Fixing bugs and building features both demand your limited time, and treating it as a war between them is the wrong frame. The right balance is contextual and impact-driven. Here's how to think about fixing bugs versus building features.

Why Both Matter

Fixing bugs keeps the game working and players retained, a buggy game leaks players no matter how many features it has. Building features makes the game more compelling and gives players reasons to come and stay. Neglect bugs and the game feels broken; neglect features and it stagnates. Both are essential.

The mistake is treating them as opposed. They serve different needs, stability and growth, and a healthy game needs both.
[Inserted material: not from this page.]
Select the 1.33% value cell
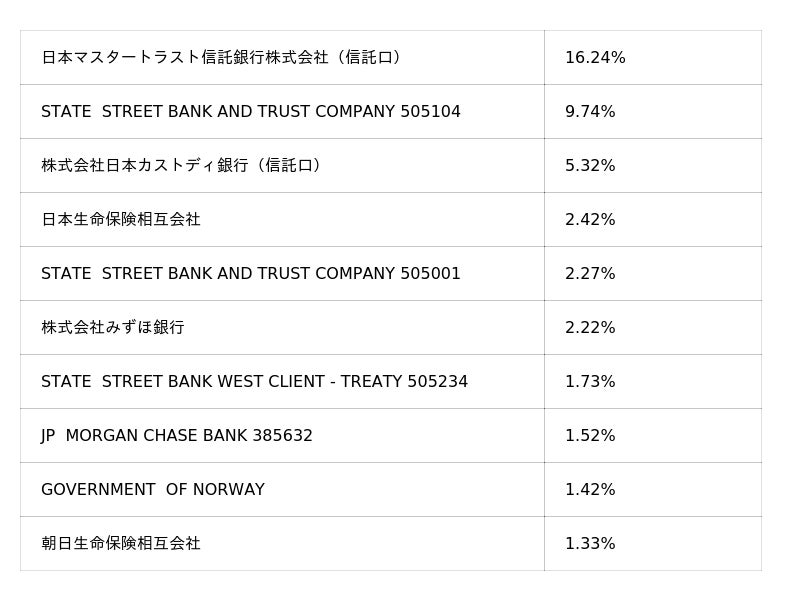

Bugnet helps you see the bug side clearly (what's broken, for how many players), so you can weigh it against feature work with real information.

Why the Balance Is Contextual

The right balance shifts with your situation. A crashy, unstable game needs to prioritize bug-fixing, features built on a broken base don't land, and players won't enjoy new content in a game that keeps crashing. But a stable game that's stagnating needs features, endless bug-fixing with no new content stalls growth.

So there's no fixed ratio. Bugnet's stability data helps you judge: if your crash-free rate is poor, stability comes first; if it's healthy, you have room to build. The balance follows the game's current health and needs, not a rule.

Prioritize by Impact Across Both

Rather than a bugs-versus-features split, prioritize by impact across both. A critical crash outranks a minor feature; a transformative feature outranks a trivial bug. Weigh each specific item, bug or feature, on how much it improves players' experience relative to cost, using one consistent lens.

Bugnet ranks bugs by how many players they affect, giving you the impact data for the bug side of that comparison. So don't frame it as fixing bugs versus building features categorically, maintain a stability baseline, then prioritize by impact across both, letting the game's health and each item's value, not a rigid rule, decide.

Fixing bugs keeps the game working; building features makes it compelling. Both matter, and the balance is contextual, stabilize a crashy game first, build on a stable one. Prioritize by impact across both.